What you have to do
The exercise calls for a faithful copy of all the data.

Data under study
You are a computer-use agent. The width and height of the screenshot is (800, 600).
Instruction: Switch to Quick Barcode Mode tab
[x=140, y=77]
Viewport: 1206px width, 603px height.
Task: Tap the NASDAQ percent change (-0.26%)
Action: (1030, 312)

Problem solution
You are a computer-use agent. The width and height of the screenshot is (800, 600).
Instruction: Switch to Quick Barcode Mode tab
[x=140, y=77]
Viewport: 1206px width, 603px height.
Task: Tap the NASDAQ percent change (-0.26%)
Action: (1030, 312)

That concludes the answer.